Formation and transformation of reactive species in the Fe²⁺/peroxydisulfate/Cl⁻ system

The influence of Cl⁻ on the formation mechanism of active components is often neglected in the Fe²⁺/peroxydisulfate (PDS) system containing a large amount of ferryl ion reactive specie (Fe(Ⅳ)). In the current investigation, the effects of Cl⁻ concentration on the removal of methyl phenyl sulfoxide (PMSO), the formation of methyl phenyl sulfone (PMSO₂), the transformation of reactive species and oxidation products were investigated under different reaction conditions that included Fe²⁺ dosage, PDS dosage, and pH₀. The results showed that Cl⁻ complexing Fe²⁺ increased the formation path of sulfate radical (SO₄^·−) in the Fe²⁺/PDS system. Fe²⁺ dosage and pH₀ value affected the content and morphology of Fe²⁺-Cl⁻ complex, thus affecting the composition of reactive species.
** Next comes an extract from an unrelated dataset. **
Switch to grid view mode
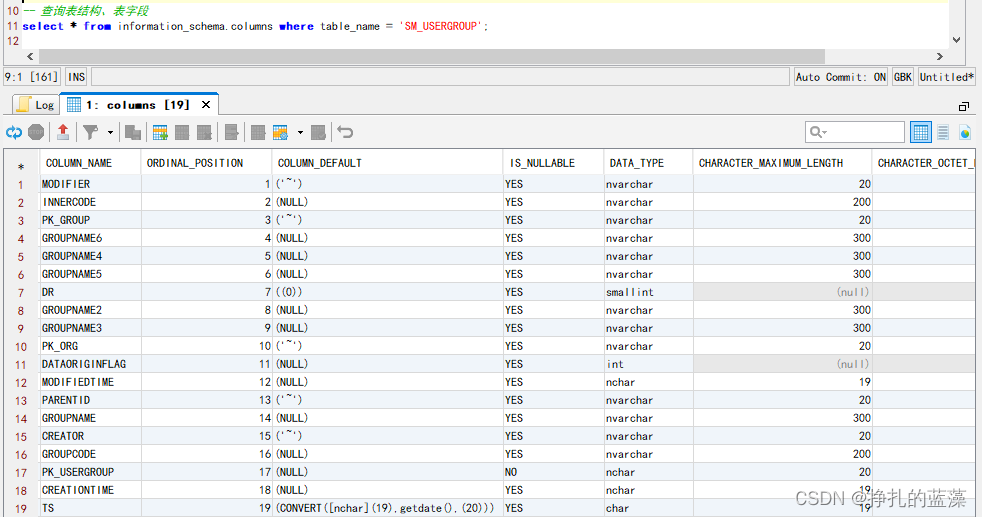The width and height of the screenshot is (982, 517). coord(921,132)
According to the experiment of free radical steady-state concentration, it was found that low concentration of Cl⁻ reacted with SO₄^·− and increased the steady-state concentration of chlorine radicals (8.09 × 10⁻¹³ M [·Cl]_ss at 1.41 mM Cl⁻), while at high concentration of Cl⁻, the contents of SO₄^·−, hydroxyl radical (·OH) and dichloride anion radicals (Cl₂^·−) increased and the contents of Fe(Ⅳ) and ·Cl decreased. ·Cl had strong reactivity with PMSO, and PMSO and its oxidation products were chlorinated under the combined action of ·Cl and Cl₂^·−. This work reveals the reaction mechanism and environmental application risks of Fe²⁺/PDS technology and lays the groundwork for subsequent industrial application of Fe²⁺/PDS system.